Un proyecto de país y un proyecto de poder día tras día podían ser, en efecto, una carga insoportable de grises y de negros. Para averiguar cuán insoportable, iba a dar un salto más alto y más riesgoso que cualquier otro que hubiera dado en su historial político, mucho más alto y más riesgoso que el que se atrevían a soñar en esos días incluso sus amigos políticos más cercanos. Tenía que gobernar la nación después de siete años de tierra arrasada por una dictadura abrumadoramente torpe y violenta de la que no podía heredar nada virtuoso, y diecisiete años después de que Illia fuera desplazado del poder y el radicalismo quedara a la intemperie, ajado y deprimido. Mucho tiempo. Ahora el partido estaba entusiasmado, exaltado, pero había pasado demasiado tiempo. No solo era, entonces, que él no tenía experiencia, sino también que era otra Argentina la de 1983, y era otro mundo en comparación con el de comienzos de los años sesenta, los años del ascenso de Alfonsín dentro de la estructura de la Unión Cívica Radical, y era otra Argentina y otro mundo en comparación con aquellos de 1972, cuando se había atrevido a desafiar a Ricardo Balbín convirtiéndose en una figura nacional con aspiraciones presidenciales. La diferencia entre este tiempo que ahora empezaba y aquellos otros reclamaba entonces un aprendizaje sin tiempo para aprender. Le había tocado a él. Lo había buscado.

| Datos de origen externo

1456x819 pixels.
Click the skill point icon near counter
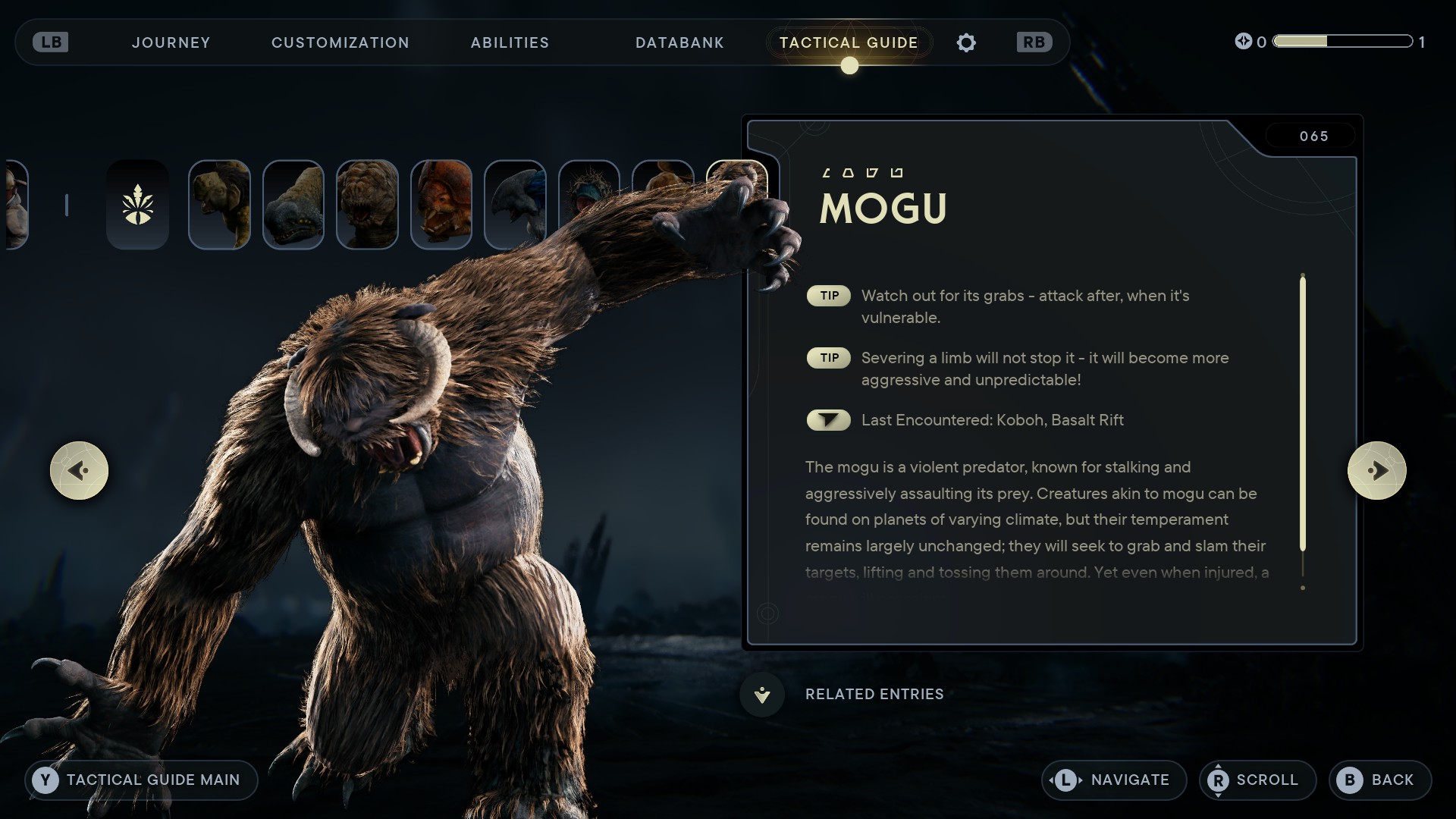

Y, aunque pareciera una cuestión menor, Alfonsín también tendría que aprender a moverse desde ese 10 de diciembre no solo en terreno políticamente desconocido, sino también en terreno materialmente desconocido, como cuando a los 13 años lo habían internado como alumno pupilo en el Liceo Militar General San Martín de Campo de Mayo –alejado de un día para el otro de la casa paterna– y del que había egresado como subteniente de reserva en 1944. No subestimemos las dificultades para ubicarse en el espacio, son dificultades perturbadoras. Terreno desconocido eran la Casa Rosada y la residencia de Olivos. A la Casa Rosada la conocía superficialmente desde los tiempos de Arturo Illia en la presidencia; a la residencia de Olivos no había ido nunca, e iba a ser su nuevo hogar sin haber pasado por la estación intermedia de un gobierno de provincia, con sus propias pompas y sus propios protocolos. Doble misterio entonces. Las casas nuevas, como los gobiernos nuevos, tienen un componente de incomodidad, no se conocen los rincones ni los secretos, y además en este caso Olivos era abismalmente grande para los patrones de Chascomús, o incluso de La Plata, donde Alfonsín había pasado semanas y semanas ininterrumpidas cuando ocupaba su banca como diputado provincial. El problema entonces era principalmente con ese chalet de estilo neoclásico y esos jardines excesivos para las costumbres de los Alfonsín.
Publicado en La Nación el 8 de octubre de 2022.